I find it remarkable, indeed shocking, that a foreign diplomat’s violations of Canadian law can be deliberately ignored, while that same diplomat’s complaint over a truth-telling exposure of the aggressions of the state she represents receives a response that, given Rabbi Mivasair’s public prominence and availability, might be thought of as unnecessarily rapid.
Any further action against Rabbi Mivasair — and any further inaction in the matter of the Israeli consul’s violations of the Foreign Enlistment Act — will accentuate the damage to the public reputation of our justice system.
Yours sincerely and respectfully,
Michael Keefer, D.Phil.,
Professor Emeritus, University of Guelph
Recently, Rabbi David Mivasair launched a parliamentary petition that “calls upon the minister of justice to undertake a thorough investigation of those who have recruited or facilitated recruiting for the Israel Defense Forces, and if warranted lay charges against those involved in recruiting and encouraging recruiting for the IDF.” The petition, sponsored by NDP MP Matthew Green, has been signed by over 7,000 Canadians. It is open for additional signatures at the link above until August 17, after which Green will present it in the House of Commons and the minister will be obliged to respond.

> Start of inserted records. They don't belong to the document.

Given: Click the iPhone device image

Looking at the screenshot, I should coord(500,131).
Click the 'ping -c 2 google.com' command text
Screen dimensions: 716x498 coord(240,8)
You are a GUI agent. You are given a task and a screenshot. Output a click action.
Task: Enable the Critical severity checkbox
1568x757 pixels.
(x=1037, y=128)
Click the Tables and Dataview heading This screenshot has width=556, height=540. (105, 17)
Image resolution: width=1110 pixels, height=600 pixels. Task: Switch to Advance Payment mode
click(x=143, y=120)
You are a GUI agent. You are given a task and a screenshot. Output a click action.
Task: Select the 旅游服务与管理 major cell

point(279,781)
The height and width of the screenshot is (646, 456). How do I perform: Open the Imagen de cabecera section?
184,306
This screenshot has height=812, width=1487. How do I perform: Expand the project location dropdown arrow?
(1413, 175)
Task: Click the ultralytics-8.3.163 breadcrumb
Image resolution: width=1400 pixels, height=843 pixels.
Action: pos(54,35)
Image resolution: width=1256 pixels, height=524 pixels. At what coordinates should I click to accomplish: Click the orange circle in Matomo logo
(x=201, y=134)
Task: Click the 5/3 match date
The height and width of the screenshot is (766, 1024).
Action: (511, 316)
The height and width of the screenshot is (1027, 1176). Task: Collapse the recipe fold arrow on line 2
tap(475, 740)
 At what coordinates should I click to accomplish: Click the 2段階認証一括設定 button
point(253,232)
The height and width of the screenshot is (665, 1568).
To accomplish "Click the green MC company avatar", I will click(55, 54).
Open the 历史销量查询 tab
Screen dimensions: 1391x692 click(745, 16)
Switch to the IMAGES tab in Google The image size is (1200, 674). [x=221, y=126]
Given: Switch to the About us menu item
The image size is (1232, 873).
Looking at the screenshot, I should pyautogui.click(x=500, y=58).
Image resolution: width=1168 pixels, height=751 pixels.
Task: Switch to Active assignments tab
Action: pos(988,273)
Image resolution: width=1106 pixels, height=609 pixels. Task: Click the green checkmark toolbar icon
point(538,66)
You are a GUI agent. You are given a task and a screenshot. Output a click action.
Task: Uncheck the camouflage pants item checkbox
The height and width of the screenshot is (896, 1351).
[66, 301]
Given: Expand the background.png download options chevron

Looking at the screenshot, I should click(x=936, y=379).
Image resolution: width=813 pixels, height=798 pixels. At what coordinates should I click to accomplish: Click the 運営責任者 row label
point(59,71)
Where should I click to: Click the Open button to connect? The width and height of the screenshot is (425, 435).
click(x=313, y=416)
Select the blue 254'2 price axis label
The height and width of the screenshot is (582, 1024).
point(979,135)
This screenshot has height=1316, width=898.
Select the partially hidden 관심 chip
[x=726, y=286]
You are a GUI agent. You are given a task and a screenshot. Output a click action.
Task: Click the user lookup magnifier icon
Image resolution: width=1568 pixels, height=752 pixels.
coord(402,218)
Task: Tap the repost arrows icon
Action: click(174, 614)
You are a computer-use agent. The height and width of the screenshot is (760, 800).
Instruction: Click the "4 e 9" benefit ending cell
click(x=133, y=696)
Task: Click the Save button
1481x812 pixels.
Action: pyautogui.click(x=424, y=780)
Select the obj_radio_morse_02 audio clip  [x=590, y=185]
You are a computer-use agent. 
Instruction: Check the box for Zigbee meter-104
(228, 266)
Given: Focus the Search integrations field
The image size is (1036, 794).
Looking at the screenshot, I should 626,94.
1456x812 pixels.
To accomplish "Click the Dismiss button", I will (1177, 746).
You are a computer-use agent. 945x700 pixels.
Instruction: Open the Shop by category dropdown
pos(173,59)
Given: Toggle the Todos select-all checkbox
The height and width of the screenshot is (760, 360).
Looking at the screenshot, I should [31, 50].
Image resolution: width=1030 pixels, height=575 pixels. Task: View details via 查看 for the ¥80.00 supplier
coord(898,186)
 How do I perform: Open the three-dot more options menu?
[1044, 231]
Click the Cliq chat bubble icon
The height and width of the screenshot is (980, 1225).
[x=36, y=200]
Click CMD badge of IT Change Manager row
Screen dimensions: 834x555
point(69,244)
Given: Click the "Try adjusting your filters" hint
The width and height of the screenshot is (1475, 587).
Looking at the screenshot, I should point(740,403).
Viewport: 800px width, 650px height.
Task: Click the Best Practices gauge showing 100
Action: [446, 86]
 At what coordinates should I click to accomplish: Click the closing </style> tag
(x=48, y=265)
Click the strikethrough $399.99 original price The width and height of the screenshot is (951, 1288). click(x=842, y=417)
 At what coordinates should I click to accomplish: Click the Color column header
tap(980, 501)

Michael Keefer is the editor and co-author of Antisemitism Real and Imagined (2010). His other publications include the monograph Hard Truths for Canada on Israel and Palestine (2015), and essays on related subjects, among them “Resisting McCarthyism: from the ‘PC Wars’ to the ‘New Antisemitism,'” published in TransCanadiana 8 (2016): 226-58. He is a longtime supporter of Independent Jewish Voices Canada.
Image: World BEYOND War Canada/Twitter
Editor’s note, June 3, 2021: A previous version of this article incorrectly stated that Israel’s consul general pressed charges following the demonstration outside the Israeli consulate. In fact, no charges have been pressed to date by the consul. The story has been corrected.